There is no way to "secure the network" from the endpoint. Any attack with sufficient volume to clog a hotel's pipes is going to create issues you can't mitigate post-arrival.
It's not like the hotel is sitting at a Tier 1 node with tons of throughput to spare. They are in the ballroom at the Crowne Plaza.
And I doubt any hotel you asked to modify their entire internet setup would acquiesce. You are confusing DDoS protection of a customer-facing website hosted with a DNS, with trying to mitigate an attack from the endpoint, at a hotel.

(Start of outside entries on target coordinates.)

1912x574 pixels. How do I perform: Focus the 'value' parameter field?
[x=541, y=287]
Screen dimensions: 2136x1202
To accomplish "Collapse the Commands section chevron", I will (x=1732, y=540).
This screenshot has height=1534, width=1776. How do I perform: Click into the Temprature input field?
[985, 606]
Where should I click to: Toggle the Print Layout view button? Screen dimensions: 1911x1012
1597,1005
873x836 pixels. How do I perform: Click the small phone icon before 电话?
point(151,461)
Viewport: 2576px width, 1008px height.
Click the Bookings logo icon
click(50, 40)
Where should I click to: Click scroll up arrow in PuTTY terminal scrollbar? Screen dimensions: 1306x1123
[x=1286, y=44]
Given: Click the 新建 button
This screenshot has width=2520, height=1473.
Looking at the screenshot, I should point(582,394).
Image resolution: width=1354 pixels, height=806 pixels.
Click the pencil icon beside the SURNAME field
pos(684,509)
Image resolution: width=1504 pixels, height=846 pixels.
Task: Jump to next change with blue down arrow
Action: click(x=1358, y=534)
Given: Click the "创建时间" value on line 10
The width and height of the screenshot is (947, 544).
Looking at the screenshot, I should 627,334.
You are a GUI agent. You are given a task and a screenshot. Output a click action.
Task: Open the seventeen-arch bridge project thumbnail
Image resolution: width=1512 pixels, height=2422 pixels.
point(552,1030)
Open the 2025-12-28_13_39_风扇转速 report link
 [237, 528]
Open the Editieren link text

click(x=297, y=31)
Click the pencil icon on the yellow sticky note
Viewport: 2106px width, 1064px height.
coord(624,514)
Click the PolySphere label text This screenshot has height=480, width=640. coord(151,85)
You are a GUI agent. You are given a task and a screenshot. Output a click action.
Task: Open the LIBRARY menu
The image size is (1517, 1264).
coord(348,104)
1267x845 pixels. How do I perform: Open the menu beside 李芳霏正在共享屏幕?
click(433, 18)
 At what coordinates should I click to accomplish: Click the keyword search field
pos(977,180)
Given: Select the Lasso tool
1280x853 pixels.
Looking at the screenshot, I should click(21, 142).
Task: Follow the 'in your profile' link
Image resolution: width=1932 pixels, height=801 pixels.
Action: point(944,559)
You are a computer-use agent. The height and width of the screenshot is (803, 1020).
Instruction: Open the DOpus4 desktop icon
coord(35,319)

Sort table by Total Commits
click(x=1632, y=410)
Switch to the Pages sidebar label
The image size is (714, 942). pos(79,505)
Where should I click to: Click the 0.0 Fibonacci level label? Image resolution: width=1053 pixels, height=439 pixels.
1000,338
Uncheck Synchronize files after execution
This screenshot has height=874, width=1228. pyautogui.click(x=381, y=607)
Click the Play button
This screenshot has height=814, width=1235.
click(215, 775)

That's why you get a venue that has the capability for cross-connects and use GRE tunnels to route in-out traffic through a DDoS protect network. The network could have been setup to have zero points of failure, but the skimped on it and hoped for the best, and it didn't work out. A hotel has what, maybe T1 internet at best? I'm not sure how people running the event didn't envision something like this happening, but it was really poorly ran. From scheduling delays, to security and stability issues, this shouldn't be happening and it doesn't happen at well run events like E3 and EVO, sports streams, etc. It's a really amateur way to run things how they did, and people will take them about as serious as that.
And now the tournament director is threatening to sue the ISP for HIS incompetence? Lol that's so laughable. ISP's have EULA's and uptime agreements for a reason. That dude is just trying to save face and put blame on the ISP for his incompetence.